De Belgische arbitragewet: één jaar na de inwerkingtreding

Spotlight
15 september 2014

De nieuwe Belgische wetgeving van 24 juni 2013 betreffende de arbitrage trad in werking op 1 september 2013.  Op de eerste verjaardag van deze vooruitstrevende en moderne wetgeving past een kort overzicht van de voornaamste innovaties.


De wet van 24 juni 2013 (de "Wet") wijzigde het zesde deel van het Gerechtelijk Wetboek betreffende de arbitrage (artikelen 1676 tot 1723 Ger.W.). De Wet werd op 28 juni 2013 gepubliceerd in het Belgisch Staatsblad, en trad in werking op 1 september 2013. De Wet is van toepassing op arbitrages die aanvangen en vorderingen betreffende arbitrages die voor de rechter aanhangig worden gemaakt na de datum van inwerkingtreding van de Wet (art. 59 van de Wet).

De wetgever wenste met de Wet een globale hervorming door te voeren, en op die wijze één van de meest moderne en vooruitstrevende arbitragewetten ter wereld te bewerkstelligen. Hij baseerde zich hiervoor op de Modelwet van UNCITRAL, en bracht onder meer de volgende innovaties aan.

Vooreerst verduidelijkte hij de voorwaarden van de objectieve arbitreerbaarheid, namelijk het materieel criterium van de vermogensrechtelijke aard van het geschil (artikel 1676, §1 Ger.

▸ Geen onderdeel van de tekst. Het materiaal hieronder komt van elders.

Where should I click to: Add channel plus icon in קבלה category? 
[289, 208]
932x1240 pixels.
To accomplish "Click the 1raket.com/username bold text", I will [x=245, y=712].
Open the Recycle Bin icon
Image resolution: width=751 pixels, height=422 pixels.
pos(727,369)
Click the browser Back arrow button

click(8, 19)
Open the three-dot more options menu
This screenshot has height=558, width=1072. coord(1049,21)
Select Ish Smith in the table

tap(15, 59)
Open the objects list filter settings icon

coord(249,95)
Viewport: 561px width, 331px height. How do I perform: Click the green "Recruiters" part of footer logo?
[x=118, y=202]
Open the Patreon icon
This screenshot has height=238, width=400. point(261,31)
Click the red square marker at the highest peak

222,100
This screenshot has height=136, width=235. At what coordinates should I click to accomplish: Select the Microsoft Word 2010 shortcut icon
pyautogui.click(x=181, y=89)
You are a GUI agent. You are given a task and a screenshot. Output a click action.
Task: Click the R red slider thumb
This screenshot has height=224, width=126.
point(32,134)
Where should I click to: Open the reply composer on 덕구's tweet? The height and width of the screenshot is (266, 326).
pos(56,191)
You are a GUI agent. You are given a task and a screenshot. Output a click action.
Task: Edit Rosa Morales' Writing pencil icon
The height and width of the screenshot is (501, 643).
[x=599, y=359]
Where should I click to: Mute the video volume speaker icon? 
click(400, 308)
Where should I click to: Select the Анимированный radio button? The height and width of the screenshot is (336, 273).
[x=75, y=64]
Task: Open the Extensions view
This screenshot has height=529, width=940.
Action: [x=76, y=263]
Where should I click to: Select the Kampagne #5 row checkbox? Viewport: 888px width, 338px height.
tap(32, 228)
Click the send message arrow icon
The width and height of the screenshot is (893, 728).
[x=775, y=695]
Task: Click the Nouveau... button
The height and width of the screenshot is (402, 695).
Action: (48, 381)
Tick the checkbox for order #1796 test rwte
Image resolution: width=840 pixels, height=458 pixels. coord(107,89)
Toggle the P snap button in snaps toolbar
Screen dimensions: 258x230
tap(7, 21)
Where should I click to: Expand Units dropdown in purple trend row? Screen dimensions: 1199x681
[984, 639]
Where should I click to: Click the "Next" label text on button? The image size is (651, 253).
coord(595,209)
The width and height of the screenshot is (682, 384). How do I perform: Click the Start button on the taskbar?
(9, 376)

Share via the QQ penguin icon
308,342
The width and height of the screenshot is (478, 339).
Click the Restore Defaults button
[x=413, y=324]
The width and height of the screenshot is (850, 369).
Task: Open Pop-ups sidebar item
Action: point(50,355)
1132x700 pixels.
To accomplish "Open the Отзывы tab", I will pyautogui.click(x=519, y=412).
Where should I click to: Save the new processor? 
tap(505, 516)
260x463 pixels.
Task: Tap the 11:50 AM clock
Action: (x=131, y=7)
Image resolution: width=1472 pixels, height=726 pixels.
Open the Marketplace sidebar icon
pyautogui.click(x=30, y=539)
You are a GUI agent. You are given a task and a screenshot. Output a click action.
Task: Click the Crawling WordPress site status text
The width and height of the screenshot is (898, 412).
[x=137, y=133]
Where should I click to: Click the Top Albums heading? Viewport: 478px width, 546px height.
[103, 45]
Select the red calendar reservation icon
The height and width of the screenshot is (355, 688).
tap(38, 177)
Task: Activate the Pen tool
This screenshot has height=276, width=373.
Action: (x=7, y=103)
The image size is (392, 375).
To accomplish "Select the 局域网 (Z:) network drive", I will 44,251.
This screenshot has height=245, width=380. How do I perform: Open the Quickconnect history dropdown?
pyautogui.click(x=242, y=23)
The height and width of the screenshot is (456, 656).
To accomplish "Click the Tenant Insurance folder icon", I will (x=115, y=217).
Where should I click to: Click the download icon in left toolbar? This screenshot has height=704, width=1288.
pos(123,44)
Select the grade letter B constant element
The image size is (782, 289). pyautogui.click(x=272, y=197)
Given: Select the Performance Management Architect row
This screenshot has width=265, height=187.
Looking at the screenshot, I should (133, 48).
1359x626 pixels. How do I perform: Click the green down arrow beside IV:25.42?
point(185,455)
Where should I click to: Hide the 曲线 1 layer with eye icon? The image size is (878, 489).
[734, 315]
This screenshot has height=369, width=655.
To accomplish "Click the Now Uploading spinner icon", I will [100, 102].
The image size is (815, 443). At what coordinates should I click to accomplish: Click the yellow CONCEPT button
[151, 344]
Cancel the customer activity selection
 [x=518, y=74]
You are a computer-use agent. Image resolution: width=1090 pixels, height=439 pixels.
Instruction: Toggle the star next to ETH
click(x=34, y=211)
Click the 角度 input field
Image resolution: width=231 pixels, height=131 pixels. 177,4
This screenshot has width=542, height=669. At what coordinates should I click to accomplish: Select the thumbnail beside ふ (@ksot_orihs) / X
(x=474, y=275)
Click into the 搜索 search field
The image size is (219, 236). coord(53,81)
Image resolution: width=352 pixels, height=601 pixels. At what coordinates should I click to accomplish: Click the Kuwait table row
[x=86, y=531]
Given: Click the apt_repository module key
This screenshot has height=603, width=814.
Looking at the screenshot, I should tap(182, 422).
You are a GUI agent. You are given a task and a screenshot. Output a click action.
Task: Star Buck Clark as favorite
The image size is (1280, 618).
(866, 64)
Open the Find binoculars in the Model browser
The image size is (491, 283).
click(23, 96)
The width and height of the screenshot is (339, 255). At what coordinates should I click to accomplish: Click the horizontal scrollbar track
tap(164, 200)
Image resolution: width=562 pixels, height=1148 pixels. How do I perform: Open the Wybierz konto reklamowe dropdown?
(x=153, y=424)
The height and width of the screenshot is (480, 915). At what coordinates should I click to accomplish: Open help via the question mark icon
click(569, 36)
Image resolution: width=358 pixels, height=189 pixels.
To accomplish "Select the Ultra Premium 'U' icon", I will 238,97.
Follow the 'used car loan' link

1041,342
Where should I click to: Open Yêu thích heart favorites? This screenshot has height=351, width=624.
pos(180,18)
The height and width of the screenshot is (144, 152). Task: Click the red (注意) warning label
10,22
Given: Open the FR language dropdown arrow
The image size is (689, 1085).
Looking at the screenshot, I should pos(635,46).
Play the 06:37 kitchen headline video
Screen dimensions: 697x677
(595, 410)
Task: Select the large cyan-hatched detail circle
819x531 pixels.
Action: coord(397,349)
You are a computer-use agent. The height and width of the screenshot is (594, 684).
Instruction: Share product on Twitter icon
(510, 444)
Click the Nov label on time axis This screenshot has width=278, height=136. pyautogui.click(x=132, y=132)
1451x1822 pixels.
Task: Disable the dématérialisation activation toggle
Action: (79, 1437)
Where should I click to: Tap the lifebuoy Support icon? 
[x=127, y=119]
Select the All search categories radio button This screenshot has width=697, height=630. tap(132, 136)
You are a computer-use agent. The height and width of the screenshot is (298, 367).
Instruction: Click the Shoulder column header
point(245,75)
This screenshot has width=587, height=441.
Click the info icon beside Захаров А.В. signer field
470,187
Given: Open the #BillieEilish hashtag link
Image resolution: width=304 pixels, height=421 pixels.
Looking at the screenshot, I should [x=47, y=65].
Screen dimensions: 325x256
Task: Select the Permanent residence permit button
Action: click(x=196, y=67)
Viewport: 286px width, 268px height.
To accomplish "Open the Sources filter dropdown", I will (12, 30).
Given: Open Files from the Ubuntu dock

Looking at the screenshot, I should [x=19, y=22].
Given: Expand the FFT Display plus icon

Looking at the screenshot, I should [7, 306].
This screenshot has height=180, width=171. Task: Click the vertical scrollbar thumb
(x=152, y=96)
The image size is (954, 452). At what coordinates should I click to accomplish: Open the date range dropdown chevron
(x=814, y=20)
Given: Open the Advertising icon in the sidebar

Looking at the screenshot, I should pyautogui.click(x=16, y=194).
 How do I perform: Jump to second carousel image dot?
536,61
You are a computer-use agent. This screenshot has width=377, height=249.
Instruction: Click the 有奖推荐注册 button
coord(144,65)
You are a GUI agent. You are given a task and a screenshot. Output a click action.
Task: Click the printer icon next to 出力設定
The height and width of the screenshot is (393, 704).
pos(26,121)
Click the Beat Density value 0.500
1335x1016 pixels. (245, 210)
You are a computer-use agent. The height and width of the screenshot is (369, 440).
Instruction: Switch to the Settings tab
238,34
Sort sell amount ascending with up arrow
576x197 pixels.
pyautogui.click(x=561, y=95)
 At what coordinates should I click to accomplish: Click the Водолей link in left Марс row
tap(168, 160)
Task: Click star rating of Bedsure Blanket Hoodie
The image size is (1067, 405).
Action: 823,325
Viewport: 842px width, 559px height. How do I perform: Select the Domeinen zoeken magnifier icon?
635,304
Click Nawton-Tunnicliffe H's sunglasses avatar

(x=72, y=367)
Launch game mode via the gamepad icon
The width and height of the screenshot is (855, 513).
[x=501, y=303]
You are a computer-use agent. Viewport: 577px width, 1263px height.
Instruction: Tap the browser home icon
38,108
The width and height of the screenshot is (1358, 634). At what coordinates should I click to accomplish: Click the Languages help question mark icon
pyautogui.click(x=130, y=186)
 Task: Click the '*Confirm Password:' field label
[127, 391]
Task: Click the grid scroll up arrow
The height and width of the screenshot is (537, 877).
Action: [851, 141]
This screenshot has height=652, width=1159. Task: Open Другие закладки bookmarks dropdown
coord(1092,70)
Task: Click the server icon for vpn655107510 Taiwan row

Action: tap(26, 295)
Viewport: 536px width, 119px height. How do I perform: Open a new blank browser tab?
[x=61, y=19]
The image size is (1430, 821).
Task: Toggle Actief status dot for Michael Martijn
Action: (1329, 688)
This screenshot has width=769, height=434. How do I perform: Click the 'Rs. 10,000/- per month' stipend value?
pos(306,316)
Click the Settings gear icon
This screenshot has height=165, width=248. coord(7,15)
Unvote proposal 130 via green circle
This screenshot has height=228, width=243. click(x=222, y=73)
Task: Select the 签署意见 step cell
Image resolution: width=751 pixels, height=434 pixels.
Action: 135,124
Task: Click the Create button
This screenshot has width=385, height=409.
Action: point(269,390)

W.): Ieder geschil van vermogensrechtelijke aard kan het voorwerp van een arbitrage uitmaken. Niet-vermogensrechtelijke geschillen die vatbaar zijn voor dading, kunnen eveneens het voorwerp van een arbitrage uitmaken.

Ook werden basisbeginselen geïntroduceerd en/of bevestigd, zoals het beginsel van de gelijke behandeling der partijen en van de loyauteit die aan de debatten ten grondslag moet liggen (art. 1699 Ger.W.).

Vervolgens nam de wetgever een aantal maatregelen om de arbitrage te versnellen en doeltreffender te maken.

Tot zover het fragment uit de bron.